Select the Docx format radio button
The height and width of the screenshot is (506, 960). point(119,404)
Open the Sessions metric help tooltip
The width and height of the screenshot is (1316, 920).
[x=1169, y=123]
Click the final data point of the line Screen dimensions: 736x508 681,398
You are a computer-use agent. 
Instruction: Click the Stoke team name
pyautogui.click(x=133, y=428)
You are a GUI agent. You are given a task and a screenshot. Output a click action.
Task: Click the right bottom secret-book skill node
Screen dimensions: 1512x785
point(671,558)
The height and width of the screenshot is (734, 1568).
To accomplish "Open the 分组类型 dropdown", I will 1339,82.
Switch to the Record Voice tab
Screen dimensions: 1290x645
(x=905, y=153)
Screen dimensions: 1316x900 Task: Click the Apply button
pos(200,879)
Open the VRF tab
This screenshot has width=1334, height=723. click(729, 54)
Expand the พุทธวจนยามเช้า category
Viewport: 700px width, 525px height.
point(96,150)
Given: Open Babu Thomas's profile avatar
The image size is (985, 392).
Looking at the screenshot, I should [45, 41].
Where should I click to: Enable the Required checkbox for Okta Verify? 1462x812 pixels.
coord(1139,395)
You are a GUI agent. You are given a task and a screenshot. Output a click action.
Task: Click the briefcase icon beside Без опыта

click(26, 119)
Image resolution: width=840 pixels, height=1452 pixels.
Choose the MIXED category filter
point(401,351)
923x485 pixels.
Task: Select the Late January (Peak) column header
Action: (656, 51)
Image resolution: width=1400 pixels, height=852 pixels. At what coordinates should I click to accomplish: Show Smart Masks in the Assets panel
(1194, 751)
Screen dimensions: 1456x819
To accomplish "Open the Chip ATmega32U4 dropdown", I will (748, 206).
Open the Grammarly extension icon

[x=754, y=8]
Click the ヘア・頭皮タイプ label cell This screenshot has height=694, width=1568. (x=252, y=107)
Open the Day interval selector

# [Instructions for the task]
Your response should consist of the whole listing, repeated exactly.

# [Written solution]
Select the Docx format radio button
The height and width of the screenshot is (506, 960). point(119,404)
Open the Sessions metric help tooltip
The width and height of the screenshot is (1316, 920).
[x=1169, y=123]
Click the final data point of the line Screen dimensions: 736x508 681,398
You are a computer-use agent. 
Instruction: Click the Stoke team name
pyautogui.click(x=133, y=428)
You are a GUI agent. You are given a task and a screenshot. Output a click action.
Task: Click the right bottom secret-book skill node
Screen dimensions: 1512x785
point(671,558)
The height and width of the screenshot is (734, 1568).
To accomplish "Open the 分组类型 dropdown", I will 1339,82.
Switch to the Record Voice tab
Screen dimensions: 1290x645
(x=905, y=153)
Screen dimensions: 1316x900 Task: Click the Apply button
pos(200,879)
Open the VRF tab
This screenshot has width=1334, height=723. click(729, 54)
Expand the พุทธวจนยามเช้า category
Viewport: 700px width, 525px height.
point(96,150)
Given: Open Babu Thomas's profile avatar
The image size is (985, 392).
Looking at the screenshot, I should [45, 41].
Where should I click to: Enable the Required checkbox for Okta Verify? 1462x812 pixels.
coord(1139,395)
You are a GUI agent. You are given a task and a screenshot. Output a click action.
Task: Click the briefcase icon beside Без опыта

click(26, 119)
Image resolution: width=840 pixels, height=1452 pixels.
Choose the MIXED category filter
point(401,351)
923x485 pixels.
Task: Select the Late January (Peak) column header
Action: (656, 51)
Image resolution: width=1400 pixels, height=852 pixels. At what coordinates should I click to accomplish: Show Smart Masks in the Assets panel
(1194, 751)
Screen dimensions: 1456x819
To accomplish "Open the Chip ATmega32U4 dropdown", I will (748, 206).
Open the Grammarly extension icon

[x=754, y=8]
Click the ヘア・頭皮タイプ label cell This screenshot has height=694, width=1568. (x=252, y=107)
Open the Day interval selector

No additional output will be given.